Additionally, drivers less than 22 years of age will be required to maintain a blood alcohol content (BAC) of zero per cent. The intent of this amendment is to give young drivers the opportunity to form good driving habits that separate alcohol consumption from driving.
The amendments were developed through extensive consultation with Mothers Against Drunk Driving (MADD), and with the support of the Royal Newfoundland Constabulary and the Royal Canadian Mounted Police.
“MADD Canada welcomes this legislation. The measures being proposed are effective ways to reduce impaired driving, and reduce crashes, deaths and injuries.
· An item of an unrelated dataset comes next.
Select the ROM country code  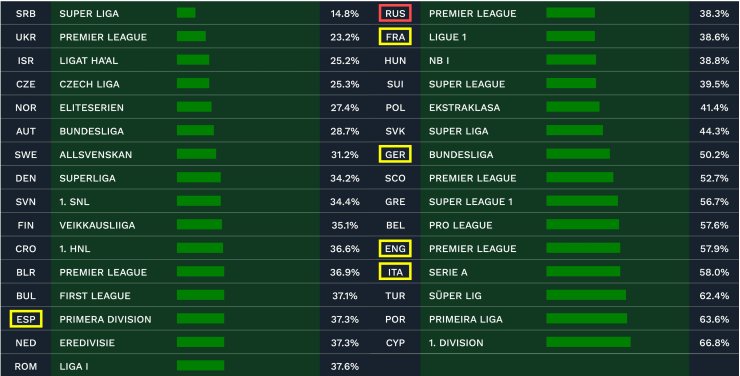(x=26, y=366)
We thank the Government of Newfoundland and Labrador for its leadership in bringing these measures forward, and its commitment to improving road safety in the province.”
- Patricia Hynes-Coates, National President, MADD Canada
Service NL will work closely with the Department of Education and Early Childhood Development, the Department of Advanced Education, Skills and Labour and the Newfoundland Labrador Liquor Corporation to raise awareness, particularly among young people about the new legislation.
Further details about the amendments are provided in the attached backgrounder.
- The Provincial Government is introducing amendments to the Highway Traffic Act to improve public safety and reduce impaired driving.
- The amendments include the introduction of a mandatory ignition interlock program as a condition for driver’s licence reinstatement for convicted impaired drivers.
- The amendments also include mandatory roadside impoundment of a vehicle when a driver is found to have a BAC above the legal limit, or when they refuse to provide a breath sample.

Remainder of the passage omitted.